I have hesitated to open a ticket with CV as we knew the issue has been on the ExaGrid end from the beginning but now I am at wit's end and grasping for any type of answers. We have removed AV/IPS and as mentioned earlier, even placed the MAs on the same VLAN as the ExaGrid storage.
** Things that do not work properly at the moment:
----- Synthetic Fulls (there is an open ticket for this which I opened today - error message:
Error Code: [19:1926] Description: Some jobs were skipped due to read errors. Will retry after some time.
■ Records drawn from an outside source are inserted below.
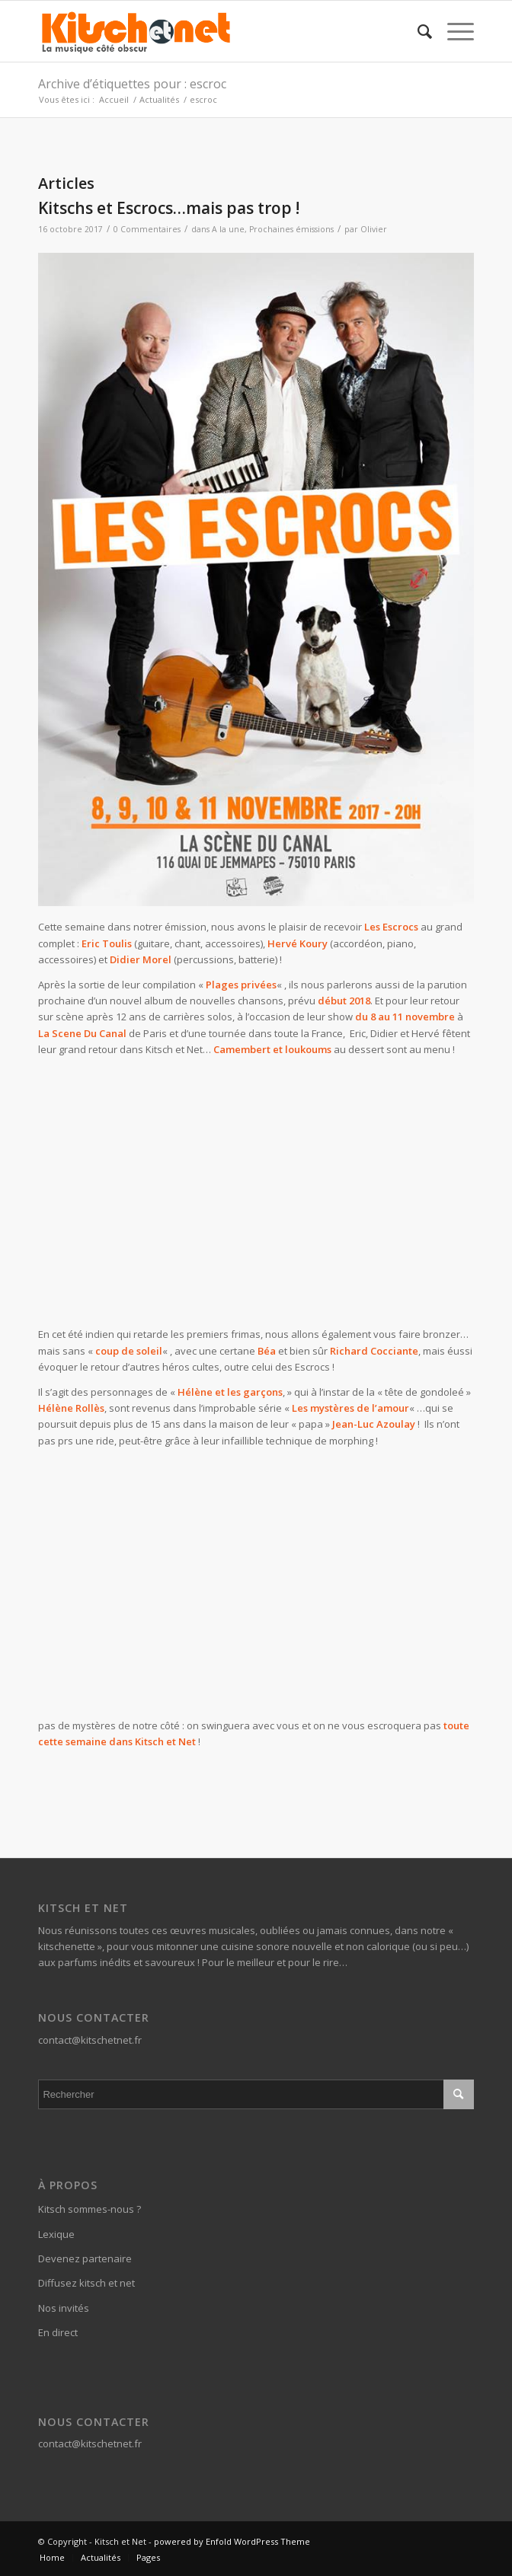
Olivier (373, 229)
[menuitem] (417, 31)
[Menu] (453, 31)
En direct (58, 2332)
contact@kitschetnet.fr (90, 2040)
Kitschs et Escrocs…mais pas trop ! (168, 208)
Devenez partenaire (85, 2258)
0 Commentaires (147, 229)
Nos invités (63, 2308)
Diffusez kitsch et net (86, 2283)
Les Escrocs (391, 927)
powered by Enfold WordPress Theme (232, 2541)
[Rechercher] (417, 31)
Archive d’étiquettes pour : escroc (132, 83)
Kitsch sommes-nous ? (89, 2209)
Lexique (56, 2234)
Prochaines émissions (291, 229)
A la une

Source: bccmvcs01, Process: JobManager
----- DDB Verification / Space Reclamation (any time I start a DDB maintenance process, it seems to bring the whole environment to a crawl - and running jobs go into a Pending state so I can't even run these maintenance processes.
----- A direct copy/paste using Windows Explorer from the ExaGrid "utility share" which is a non-deduped share, of a VMDK file to the SSD on the MA is also extremely slow and vice-versa. The read speeds are around 400 MB/s and our expectation is 800-1000 MB/s given we have 10Gbps NIC cards - each with dual interfaces configured as an Active/Active VPC to our switches.
I need help here analyzing the log files as ExaGrid continues to want to update their nodes to newer version, but I don't see that as being the answer at this point since a direct copy/paste and iPerf tests are showing less than 10Gbps and read speeds from the ExaGrid from the vsrst.log files show very slow read speeds off of the libraries.
Please let me know if there is any further information I can share to assist you in troubleshooting our issue.